At about 1 p.m. on Jan. 9, three average-looking men knocked on the door of Tanner Thomas' Winter Park apartment. Though it was early afternoon, Thomas had just got out of bed and was more interested in lunch than answering the door.

One of the guys at the door was a tall black man; the second was a bald white man, maybe 35 years old; the third was a short, fat "kid" wearing camouflage cut-off shorts. All three wanted access to Thomas' apartment. They flashed identification, claiming they worked for the Orange County Sheriff's Office and tried to muscle past Thomas.

But the day before, Thomas, his roommate Brandon Willson, and Willson's girlfriend Abra Fatora, had read Knock & Talk in Orlando Weekly [Jan. 9], which outlined the exact technique police at Thomas' door were using.
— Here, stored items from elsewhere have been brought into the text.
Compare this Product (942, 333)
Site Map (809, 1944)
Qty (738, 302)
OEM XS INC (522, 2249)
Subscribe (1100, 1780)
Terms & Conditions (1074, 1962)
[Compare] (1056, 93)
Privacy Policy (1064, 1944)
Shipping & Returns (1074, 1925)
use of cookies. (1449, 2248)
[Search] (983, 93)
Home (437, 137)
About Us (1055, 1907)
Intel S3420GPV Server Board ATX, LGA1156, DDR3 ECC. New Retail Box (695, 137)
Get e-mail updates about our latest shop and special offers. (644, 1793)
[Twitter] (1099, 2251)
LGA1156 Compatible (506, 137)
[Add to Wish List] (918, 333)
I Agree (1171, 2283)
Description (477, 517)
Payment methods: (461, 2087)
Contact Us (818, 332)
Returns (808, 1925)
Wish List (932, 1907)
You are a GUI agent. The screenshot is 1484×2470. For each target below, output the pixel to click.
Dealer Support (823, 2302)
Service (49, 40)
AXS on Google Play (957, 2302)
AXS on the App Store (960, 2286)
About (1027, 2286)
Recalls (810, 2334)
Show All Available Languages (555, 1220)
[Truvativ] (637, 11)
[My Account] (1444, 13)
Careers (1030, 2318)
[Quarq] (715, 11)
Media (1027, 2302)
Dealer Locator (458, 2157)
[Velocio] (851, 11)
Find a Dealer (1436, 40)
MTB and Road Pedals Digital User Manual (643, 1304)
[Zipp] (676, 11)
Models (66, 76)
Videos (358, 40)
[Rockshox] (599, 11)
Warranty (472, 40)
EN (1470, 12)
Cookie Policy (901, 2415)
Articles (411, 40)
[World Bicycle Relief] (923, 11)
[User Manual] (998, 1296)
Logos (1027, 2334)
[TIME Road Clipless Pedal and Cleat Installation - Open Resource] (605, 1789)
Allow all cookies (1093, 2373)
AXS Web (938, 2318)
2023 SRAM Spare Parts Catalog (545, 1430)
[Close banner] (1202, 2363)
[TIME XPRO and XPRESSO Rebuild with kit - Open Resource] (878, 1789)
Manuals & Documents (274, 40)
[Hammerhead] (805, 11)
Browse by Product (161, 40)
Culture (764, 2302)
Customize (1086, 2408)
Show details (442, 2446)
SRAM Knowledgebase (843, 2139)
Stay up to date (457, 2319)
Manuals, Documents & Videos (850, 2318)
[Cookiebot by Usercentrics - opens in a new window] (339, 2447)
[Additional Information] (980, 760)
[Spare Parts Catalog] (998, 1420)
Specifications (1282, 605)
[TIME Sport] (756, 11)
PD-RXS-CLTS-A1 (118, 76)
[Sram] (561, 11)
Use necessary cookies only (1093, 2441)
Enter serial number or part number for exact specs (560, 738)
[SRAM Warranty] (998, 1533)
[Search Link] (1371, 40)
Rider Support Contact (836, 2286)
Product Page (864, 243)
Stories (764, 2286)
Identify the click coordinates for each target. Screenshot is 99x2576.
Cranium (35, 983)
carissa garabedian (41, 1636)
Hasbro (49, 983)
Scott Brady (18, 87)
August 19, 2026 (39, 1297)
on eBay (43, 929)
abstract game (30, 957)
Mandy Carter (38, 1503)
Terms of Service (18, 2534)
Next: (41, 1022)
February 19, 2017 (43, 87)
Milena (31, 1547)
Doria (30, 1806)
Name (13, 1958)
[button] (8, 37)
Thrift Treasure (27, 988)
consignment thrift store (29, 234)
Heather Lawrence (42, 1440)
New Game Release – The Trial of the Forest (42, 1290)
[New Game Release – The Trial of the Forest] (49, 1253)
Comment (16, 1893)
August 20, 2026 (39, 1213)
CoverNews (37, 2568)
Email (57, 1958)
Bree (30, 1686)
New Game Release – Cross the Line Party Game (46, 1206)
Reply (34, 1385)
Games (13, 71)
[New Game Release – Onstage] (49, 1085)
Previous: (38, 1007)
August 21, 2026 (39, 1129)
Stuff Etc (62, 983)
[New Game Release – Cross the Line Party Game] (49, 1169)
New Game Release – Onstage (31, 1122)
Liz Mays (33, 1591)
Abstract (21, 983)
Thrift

Some police agencies use the knock-and-talk when they suspect criminal activity, usually drug possession or sales, but don't have enough evidence to obtain a search warrant. The cops knock on the door, ask to come inside and talk about criminal activity, using the art of bullshit and coercion to search a home without a warrant.

That's what happened to Thomas and Willson, two Full Sail students. Only the roommates, because they knew their rights, weren't falling for it.

Instead of giving police access to their residence, the roommates preferred to talk in the hallway, amazed at how police tried everything from sweet-talking to lying to get inside their Goldenrod Road apartment.

The cops, convinced that Thomas and Willson were muggleheads, even tried empathy as a tactic. "They said, 'It's okay. I smoke weed, too,'" Thomas recalls. "'I can't wait till I hit [retirement age] so I can start smoking again.'"

But the students didn't budge, especially when cops made the mistake of disparaging Full Sail, a well-known audio, video and digital technology school. "They said 99.9 percent of Full Sail students smoke pot," Willson says. "It got to the point where they were asking us why we didn't smoke pot. I go to a school that costs $40,000 a year in tuition. Why would I waste my time smoking pot?"

The three agents were also fascinated by rumors of a metal pole the roommates had erected in the middle of their living room. The pole, which Willson and Thomas built at the suggestion of a female stripper friend, has been the highlight of several parties at the apartment -- though nobody's gotten naked yet, according to the roommates.

The cops really, really wanted to see the pole, so Willson opened the drapes and let police peek at it from outside before they left. "I'll even have my girlfriend bend over for you," Willson kindly offered Orange County's finest. Fatora, however, politely declined.